Activation of Human Neutrophils by the Anti-Inflammatory Mediator Esenbeckia leiocarpa Leads to Atypical Apoptosis

1Laboratoire de Recherche en Inflammation et Physiologie des Granulocytes, INRS-Institut Armand-Frappier, Université du Québec, 531 Boulevord des Prairies, Laval, QC, Canada H7V 1B7
2Department of Clinical Analysis, Center of Health Sciences, Federal University of Santa Catarina, Campus Universitário, Trindade, 88040-970 Florianópolis, SC, Brazil
3Department of Chemistry, Center of Physical and Mathematical Sciences, Federal University of Santa Catarina, Campus Universitário, Trindade, 88040-970 Florianópolis, SC, Brazil

Received 22 December 2011; Revised 20 February 2012; Accepted 23 February 2012

Academic Editor: Elaine Hatanaka

Copyright © 2012 Rafael de Liz et al. This is an open access article distributed under the Creative Commons Attribution License, which permits unrestricted use, distribution, and reproduction in any medium, provided the original work is properly cited.

Abstract

Despite the fact that Esenbeckia leiocarpa, a Brazilian plant, possesses potential anti-inflammatory properties, its effect in neutrophils, key players in inflammation, has never been investigated.
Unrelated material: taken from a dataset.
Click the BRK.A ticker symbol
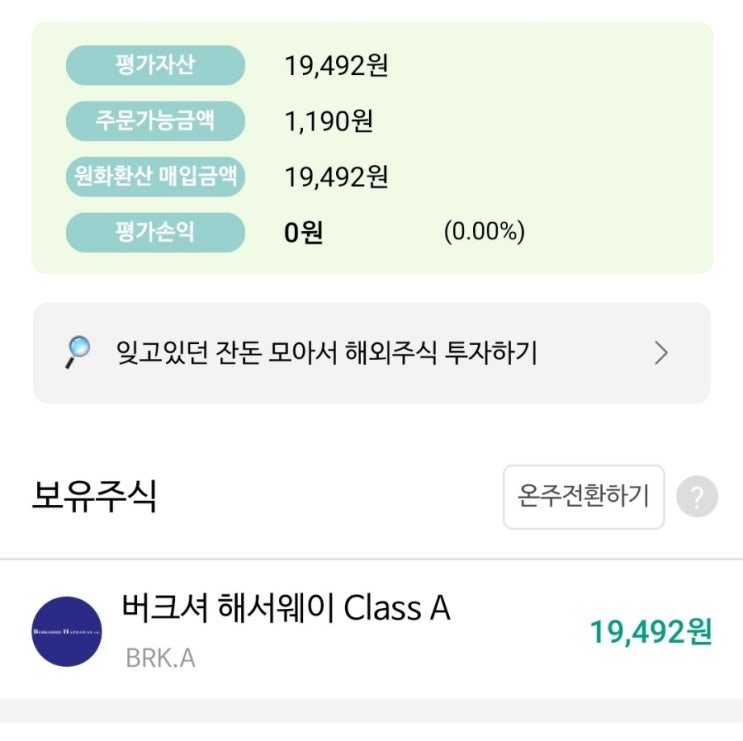160,659
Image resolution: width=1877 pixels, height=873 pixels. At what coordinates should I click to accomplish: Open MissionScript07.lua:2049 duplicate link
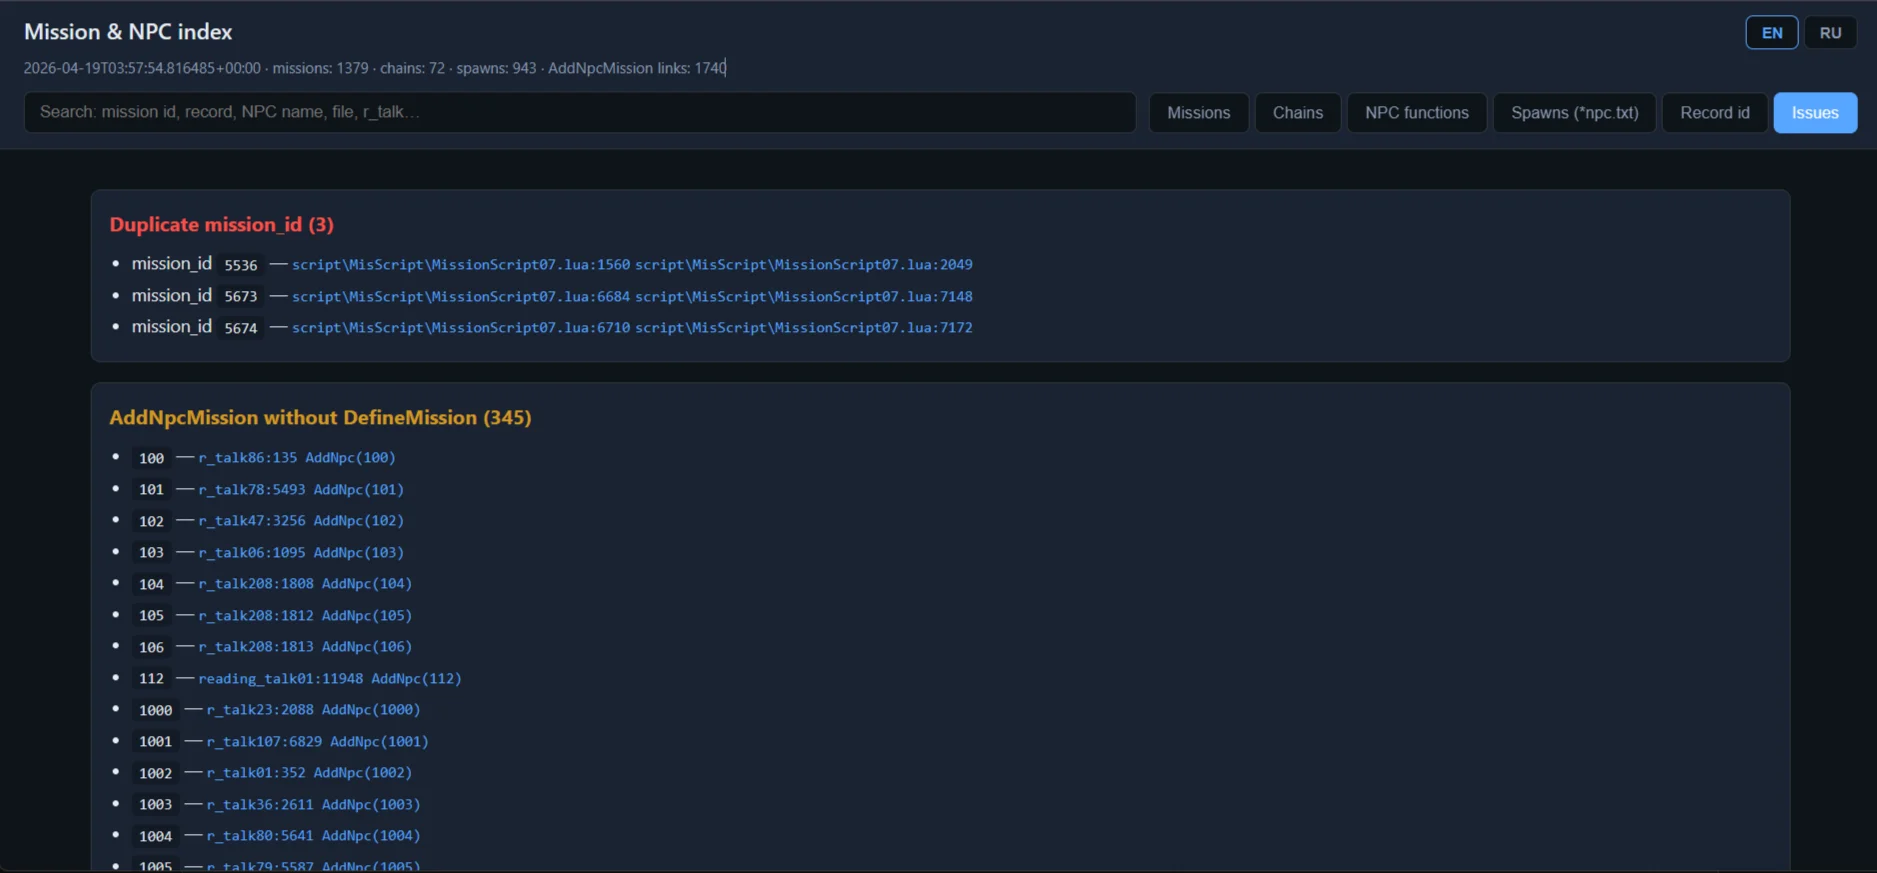(x=803, y=265)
In this study, a crude hydroalcoholic extract (CHE) was used to evaluate the potential toxic or agonistic effect of E. leiocarpa in human neutrophils. At a noncytotoxic concentration of 500 μg/mL, CHE increased actin polymerization and cell signaling events, especially p38 MAPK. Its modulatory activity on neutrophil cell apoptosis was investigated by cytology and by flow cytometry and, although CHE increased the apoptotic rate (by cytology) and increased annexin-V binding, it did not, unexpectedly, increase CD16 shedding. CHE increased the degradation of the cytoskeletal proteins gelsolin and paxillin but, surprisingly, not of vimentin. The proapoptotic activity of CHE was reversed by a pan-caspase inhibitor but not by a p38 inhibitor. We conclude that CHE is a novel human neutrophil agonist that induces apoptosis by a caspase-dependent and p38-independent mechanism in an atypical fashion based on its lack of effect on CD16 shedding and vimentin degradation. Since the resolution of inflammation occurs by elimination of apoptotic neutrophils, the ability of CHE to induce neutrophil apoptosis correlates well with its anti-inflammatory properties, as previously reported.